After independence, Mohammed V organized a constitutional monarchy and assumed the title king in 1957 (Central Intelligence Agency, 2013). Mohammad V died in 1961 (Infoplease, 2013). Hassan II ruled after his father (Piazza, 2007). He created the first constitution in 1962, which involved a king, prime minister, cabinet, and elected legislature. Political unrest in 1965 forced Hassan to declare a state of emergency in which he took ultimate authority until 1970 when a new constitution and new legislature were approved (Perkins, 2010). After two coups in 1971 and 1972, Hassan took control again and tightened national security (Piazza, 2007). In 1992, Hassan passed another constitution that gave him more power (Blauer & Lauré, 1999). The Polisario Front began fighting for independence in the Western Sahara (Infoplease, 2013). A referendum was called to settle the dispute over the Western Sahara, but voter eligibility has indefinitely delayed the referendum (Perkins, 2010). Despite this uncertainty, Morocco will always consider the Western Sahara as part of itself (Blauer & Lauré, 1999). In 1997, Morocco adopted a bicameral legislature. Hassan died in 1999, and his son, Mohammad VI, succeeded him. In 2011, Mohammad VI created a new constitution that allowed new power to the parliament and prime minister. Mohammad closed human abuse prisons, released political prisoners, and gave the press freedom. Morocco and the U.S. began fighting terror after the al-Qaeda killed nearly 3,000 people on September 11, 2001 (Piazza, 2007). In 2003, al-Qaeda placed bombs targeting Jewish, Spanish, and Belgium buildings in Casablanca. Mohammed VI also works for economic reform, women’s rights, and terrorism opposition (Infoplease, 2013).

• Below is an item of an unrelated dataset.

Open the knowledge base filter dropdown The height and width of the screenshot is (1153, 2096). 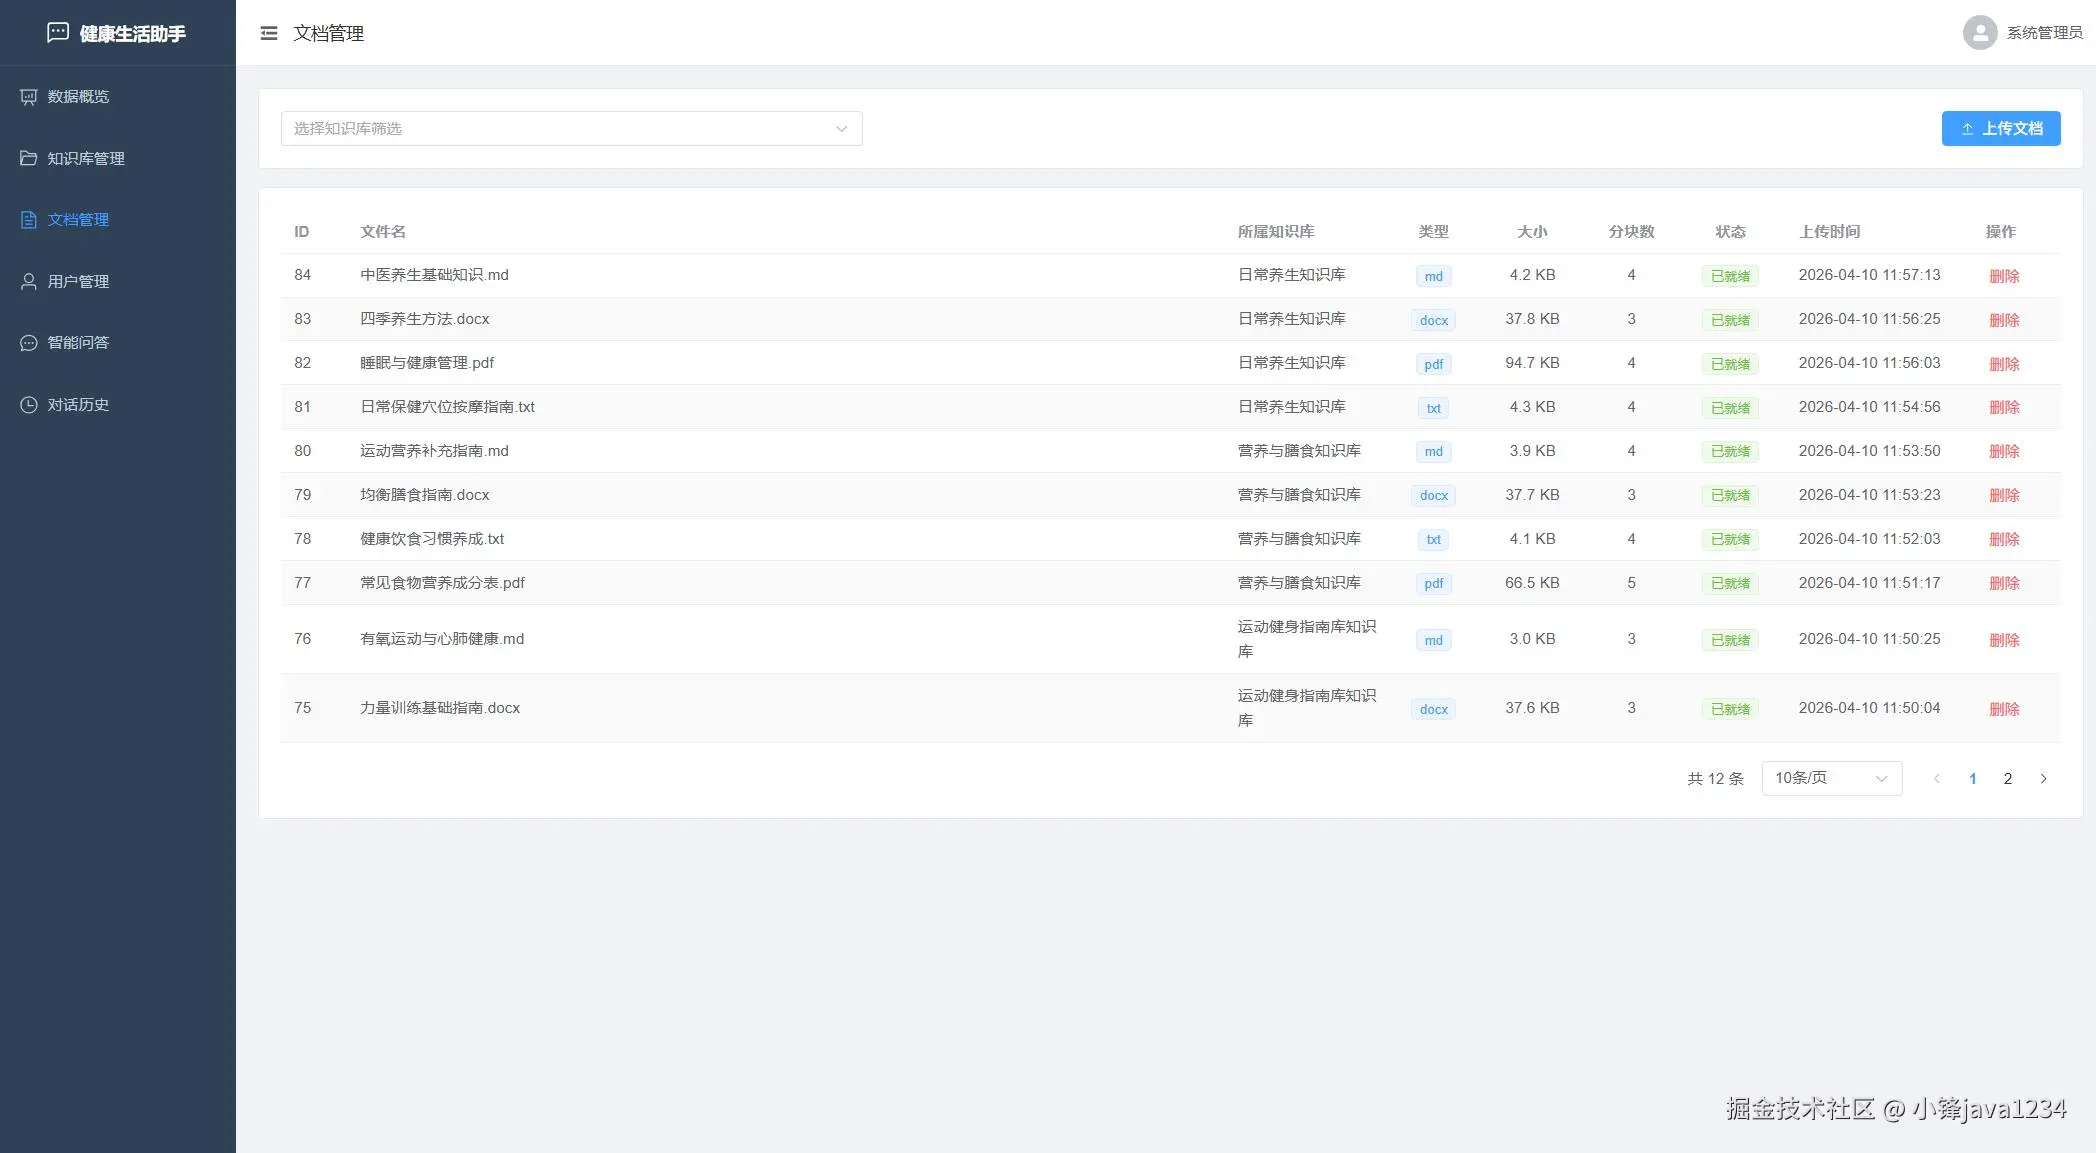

The Kingdom of Morocco is a Constitutional Monarchy with a king and constitution that gives him command over armed forces, orders relating to force of law, and control of major government agencies (Perkins, 2010). The government has three branches. The Executive branch consists of the king, prime minister, and his cabinet. The king is hereditary and prime minister is elected (Central Intelligence Agency, 2013). There are two houses in the Legislature: the Chamber of Representatives who are elected by the people, and the Chamber of Councilors who are chosen by local governments, organizations, and other groups. The Judicial branch includes the Supreme Court and several lower courts (Perkins, 2010). The king influences the Supreme Court even though it is technically independent. The national legal system is based on Islamic codes and Berber laws (Piazza, 2007).
Blauer, E. & Lauré, J. (1999). Morocco: Enchantment of the world. New York: Children's Press.
Central Intelligence Agency. (2013). The world factbook: Morocco. Retrieved from http://www.cia.gov/library/publications/the-world-factbook/geos/mo.html.
Infoplease. (2013). Morocco. Retrieved from http://www.infoplease.com/country/morocco.html.
Perkins, K. J. (2010). Morocco. In The world book encyclopedia (Vol. 13, pp. 810-815). Chicago, IL: World Book, Inc.
Piazza, F. D. D. (2007). Morocco: In pictures. Minneapolis, MN: Twenty-First Century Books.